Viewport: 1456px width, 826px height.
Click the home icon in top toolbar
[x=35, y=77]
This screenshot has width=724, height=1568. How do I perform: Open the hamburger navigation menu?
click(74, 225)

-------------------------

▶ _PROBLEM DESCRIPTION_:
The required output is every line of the entries, starting at the one that contains "This screenshot has" and ending at the last, copied exactly.

▶ _SOLUTION BELOW_:
This screenshot has width=724, height=1568. How do I perform: Open the hamburger navigation menu?
click(74, 225)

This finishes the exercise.